Ferroelectricity promoted by cation/anion divacancies in SrMnO$_3$

TL;DR

This study shows that cation/anion divacancies can induce and stabilize ferroelectricity in SrMnO$_3$ thin films, even without strain, by creating local electric dipoles that couple with atomic relaxations.

Contribution

It demonstrates that intrinsic defect pairs can promote ferroelectricity in SrMnO$_3$, offering a defect engineering approach to control ferroelectric properties in complex oxides.

Findings

Divacancies induce local polarization in unstrained SrMnO$_3$.

Defect pairs stabilize ferroelectricity below critical strain.

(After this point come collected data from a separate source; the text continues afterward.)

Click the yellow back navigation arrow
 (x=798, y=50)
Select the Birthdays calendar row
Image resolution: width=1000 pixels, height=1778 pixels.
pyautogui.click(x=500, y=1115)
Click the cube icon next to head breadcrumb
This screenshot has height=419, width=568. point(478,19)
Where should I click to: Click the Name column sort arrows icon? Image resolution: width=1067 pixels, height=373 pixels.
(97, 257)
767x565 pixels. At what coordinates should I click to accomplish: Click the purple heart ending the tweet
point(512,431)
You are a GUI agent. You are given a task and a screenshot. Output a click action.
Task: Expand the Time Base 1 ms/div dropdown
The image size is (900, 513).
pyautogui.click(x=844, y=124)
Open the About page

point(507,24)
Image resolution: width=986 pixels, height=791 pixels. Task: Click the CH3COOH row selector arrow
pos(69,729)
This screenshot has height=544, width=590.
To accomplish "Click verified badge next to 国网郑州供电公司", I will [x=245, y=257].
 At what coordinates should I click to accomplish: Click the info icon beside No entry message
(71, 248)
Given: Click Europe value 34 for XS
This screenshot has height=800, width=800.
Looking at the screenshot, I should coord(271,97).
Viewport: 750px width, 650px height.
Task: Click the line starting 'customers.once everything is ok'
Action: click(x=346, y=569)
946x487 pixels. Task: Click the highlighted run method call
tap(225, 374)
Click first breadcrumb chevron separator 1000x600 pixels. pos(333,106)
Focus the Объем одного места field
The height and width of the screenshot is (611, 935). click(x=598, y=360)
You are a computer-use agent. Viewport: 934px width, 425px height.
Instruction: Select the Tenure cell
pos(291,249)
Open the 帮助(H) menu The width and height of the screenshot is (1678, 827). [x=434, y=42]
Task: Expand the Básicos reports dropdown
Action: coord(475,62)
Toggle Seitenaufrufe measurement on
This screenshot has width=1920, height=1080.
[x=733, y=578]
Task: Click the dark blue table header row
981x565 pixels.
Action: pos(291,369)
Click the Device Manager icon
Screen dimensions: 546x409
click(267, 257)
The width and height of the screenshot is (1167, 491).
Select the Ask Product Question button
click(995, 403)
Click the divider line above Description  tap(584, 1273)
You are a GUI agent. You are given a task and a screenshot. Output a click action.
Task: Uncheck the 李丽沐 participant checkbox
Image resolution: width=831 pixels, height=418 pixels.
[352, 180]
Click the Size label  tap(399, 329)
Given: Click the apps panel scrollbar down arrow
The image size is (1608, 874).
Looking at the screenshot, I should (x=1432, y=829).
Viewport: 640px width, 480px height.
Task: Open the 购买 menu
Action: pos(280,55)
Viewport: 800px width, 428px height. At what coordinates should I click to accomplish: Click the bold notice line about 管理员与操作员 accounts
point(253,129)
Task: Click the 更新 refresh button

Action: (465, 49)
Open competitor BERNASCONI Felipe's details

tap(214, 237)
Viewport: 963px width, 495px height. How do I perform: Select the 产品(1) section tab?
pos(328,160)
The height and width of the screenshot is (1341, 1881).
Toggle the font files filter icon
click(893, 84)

Weaker defect polarization coupling in metallic ferromagnetic SrMnO$_3$.

Abstract

We investigate the effect of polar Sr-O vacancy pairs on the electric polarization of SrMnO$_3$ (SMO) thin films using density functional theory (DFT) calculations. This is motivated by indications that ferroelectricity in complex oxides can be engineered by epitaxial strain but also \textit{via} the defect chemistry. Our results suggest that intrinsic doping by cation and anion divacancies can induce a local polarization in unstrained non-polar SMO thin films and that a ferroelectric state can be stabilized below the critical strain of the stoichiometric material. This polarity is promoted by the electric dipole associated with the defect pair and its coupling to the atomic relaxations upon defect formation that polarize a region around the defect. This suggests that polar defect pairs affect the strain-dependent ferroelectricity in semiconducting antiferromagnetic SMO. For metallic ferromagnetic SMO we find a much weaker coupling between the defect dipole and the polarization due to much stronger electronic screening. Coupling of defect-pair dipoles at high enough concentrations along with their switchable orientation thus makes them a promising route to affect the ferroelectric transition in complex transition metal oxide thin films.